Tuesday, July 12, 2016

[Algorithm] Lowest Common Ancestor of a Binary Tree

Lowest Common Ancestor of a Binary Tree

Problem Statement:

Given a binary tree, find the lowest common ancestor (LCA) of two given nodes in the tree.

According to the definition of LCA on Wikipedia: “The lowest common ancestor is defined between two nodes v and w as the lowest node in T that has both v and w as descendants (where we allow a node to be a descendant of itself).”

        _______3______
       /              \
    ___5__          ___1__
   /      \        /      \
   6      _2       0       8
         /  \
         7   4
For example, the lowest common ancestor (LCA) of nodes 5 and 1 is 3. Another example is LCA of nodes 5 and 4 is 5, since a node can be a descendant of itself according to the LCA definition.

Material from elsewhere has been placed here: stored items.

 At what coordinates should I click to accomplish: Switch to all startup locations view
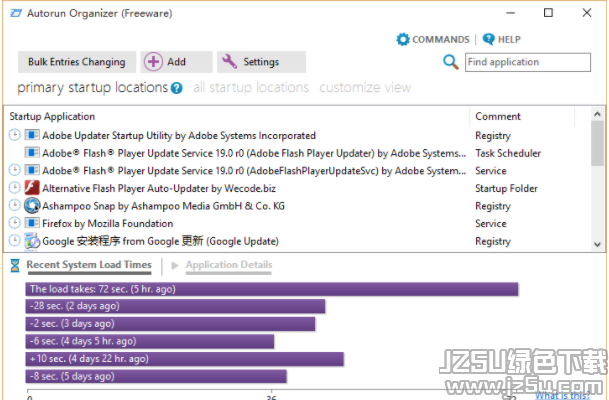pyautogui.click(x=251, y=88)
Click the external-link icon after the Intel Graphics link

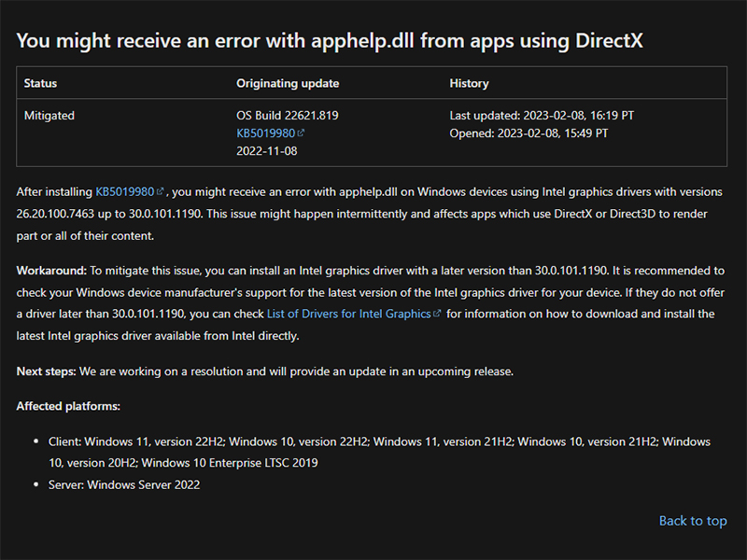[438, 314]
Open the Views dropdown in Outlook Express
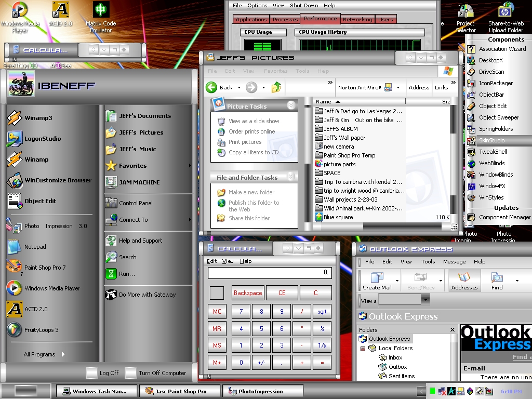Viewport: 532px width, 399px height. (425, 300)
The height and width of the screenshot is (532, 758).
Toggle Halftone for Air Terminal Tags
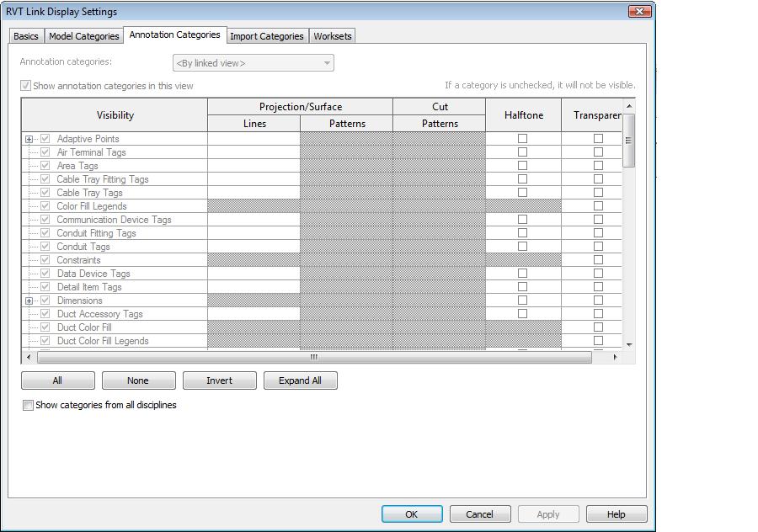(x=522, y=152)
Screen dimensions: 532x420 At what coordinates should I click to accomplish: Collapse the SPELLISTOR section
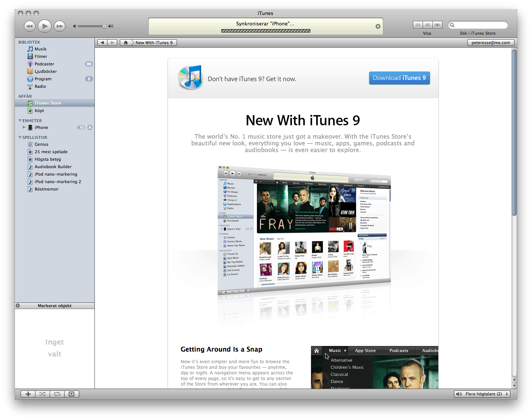click(20, 137)
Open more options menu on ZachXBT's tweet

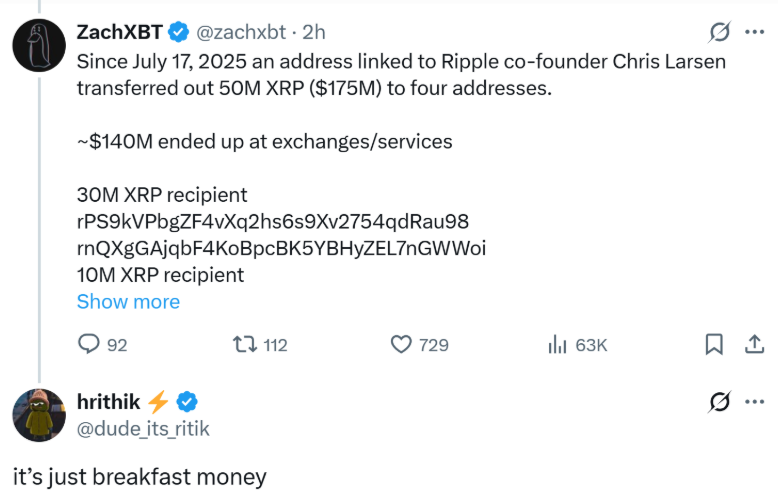(754, 33)
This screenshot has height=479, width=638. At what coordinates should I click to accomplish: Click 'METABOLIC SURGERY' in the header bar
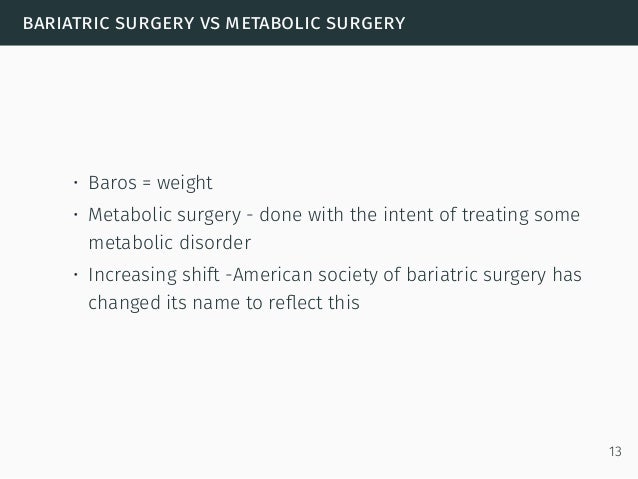click(315, 23)
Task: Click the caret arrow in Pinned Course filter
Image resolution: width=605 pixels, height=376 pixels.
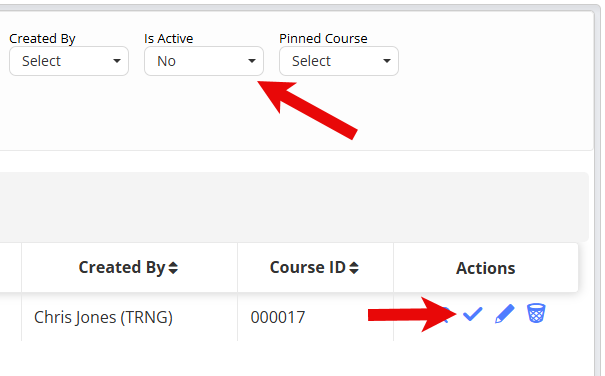Action: pos(387,61)
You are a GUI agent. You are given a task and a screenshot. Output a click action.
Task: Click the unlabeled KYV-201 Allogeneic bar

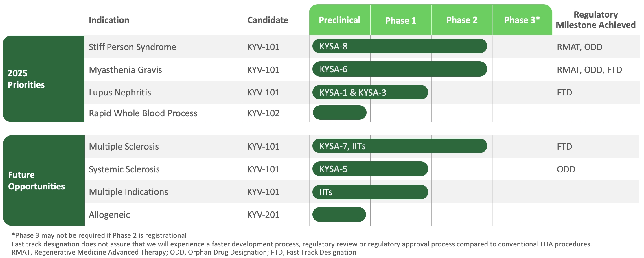tap(339, 215)
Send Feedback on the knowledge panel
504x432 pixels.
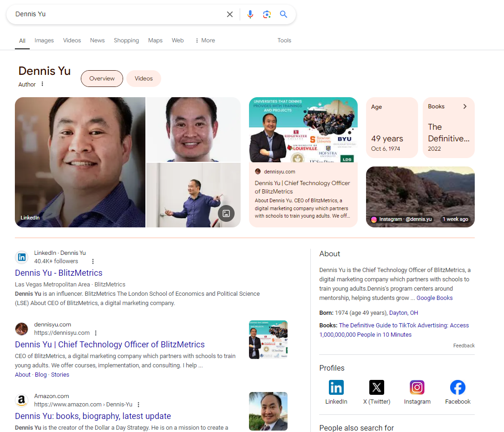464,346
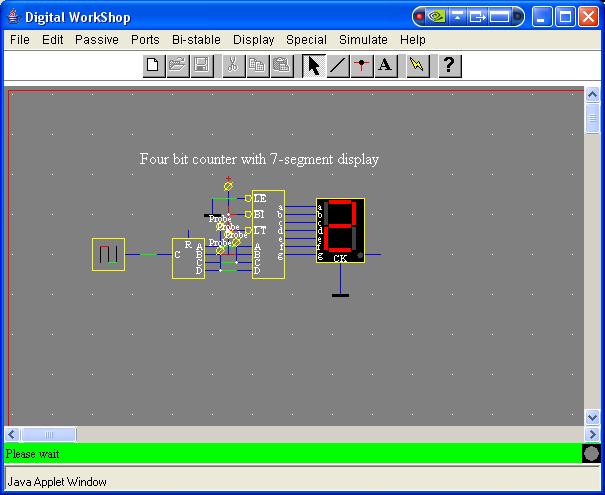Click the horizontal scrollbar right arrow
This screenshot has width=605, height=495.
tap(593, 435)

Solution 1: DFS based solution

Time complexity: O(n) for one query, O(mn) for m queries

The basic idea of this approach is to search for the two nodes in a DFS fashion. The two different nodes may have different path from root to itself and at some point these two paths will overlap. One native approach will be recording the two paths and compare them to find the last common node.

A better way is to check that on the fly while we are DFS traversing the tree. Instead of keeping the record of every node in the path leading to each one of the two, we actually just need to know whether anyone of the two nodes is in the path or not. 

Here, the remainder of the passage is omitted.